— Start PAGE —
Therefore, we are redesigning the sorting criteria of L0 files and avoid above inconvenience. Credit to ajkr , we now introduce `epoch_num` which describes the order of a file being flushed or ingested/imported (compaction output file will has the minimum `epoch_num` among input files'). This will avoid the above inconvenience in the following ways:
- In the first case above, there will no longer be overlap seqno range check in `force_consistency_check=true` but `epoch_number`  ordering check. This will result in file ordering s1 <  s2 <  s4 (pre-compaction) and s3 < s4 (post-compaction) which won't trigger false positive corruption. See test class `DBCompactionTestL0FilesMisorderCorruption*` for more.
- In the second case above, this will result in file ordering s1 < s2 < s3 < s4 (pre-compacting s1, s2, s3), s5 < s4 (post-compacting s1, s2, s3), s5 < s6 (post-compacting s4), which are correct file ordering without causing any corruption.

**Summary:**
- Introduce `epoch_number` stored per `ColumnFamilyData` and sort CF's L0 files by their assigned `epoch_number` instead of `largest_seqno`.
  - `epoch_number` is increased and assigned upon `VersionEdit::AddFile()` for flush (or similarly for WriteLevel0TableForRecovery) and file ingestion (except for allow_behind_true, which will always get assigned as the `kReservedEpochNumberForFileIngestedBehind`)
  - Compaction output file  is assigned with the minimum `epoch_number` among input files'
      - Refit level: reuse refitted file's epoch_number
  -  Other paths needing `epoch_number` treatment:
     - Import column families: reuse file's epoch_number if exists. If not, assign one based on `NewestFirstBySeqNo`
     - Repair: reuse file's epoch_number if exists. If not, assign one based on `NewestFirstBySeqNo`.
  -  Assigning new epoch_number to a file and adding this file to LSM tree should be atomic. This is guaranteed by us assigning epoch_number right upon `VersionEdit::AddFile()` where this version edit will be apply to LSM tree shape right after by holding the db mutex (e.g, flush, file ingestion, import column family) or  by there is only 1 ongoing edit per CF (e.g, WriteLevel0TableForRecovery, Repair).
  - Assigning the minimum input epoch number to compaction output file won't misorder L0 files (even through later `Refit(target_level=0)`). It's due to for every key "k" in the input range, a legit compaction will cover a continuous epoch number range of that key. As long as we assign the key "k" the minimum input epoch number, it won't become newer or older than the versions of this key that aren't included in this compaction hence no misorder.
— End PAGE —
— Start PROVIDED DATA —
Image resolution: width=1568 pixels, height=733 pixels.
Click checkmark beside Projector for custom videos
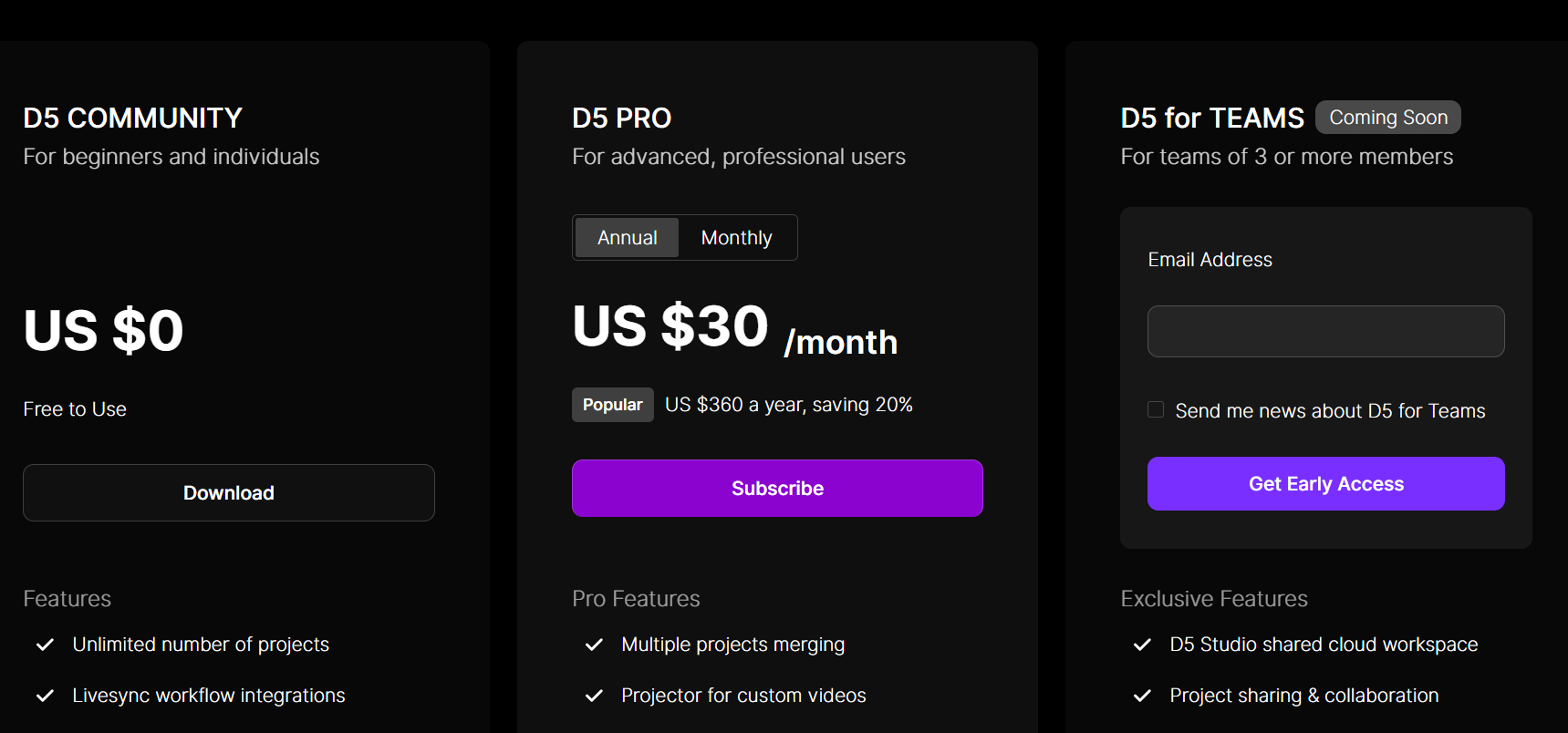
— End PROVIDED DATA —
** REQUESTS **
**a.** Translate this sentence from the text on L0 file ordering into Spanish: "This will avoid the above inconvenience in the following ways:"
**b.** From the text on L0 file ordering, pull out the passage from "- In the second" to "causing any corruption.", copied word for word.

** EXPECTED OUTPUTS **
**a.** Esto evitará el inconveniente anterior de las siguientes maneras:

**b.**
- In the second case above, this will result in file ordering s1 < s2 < s3 < s4 (pre-compacting s1, s2, s3), s5 < s4 (post-compacting s1, s2, s3), s5 < s6 (post-compacting s4), which are correct file ordering without causing any corruption.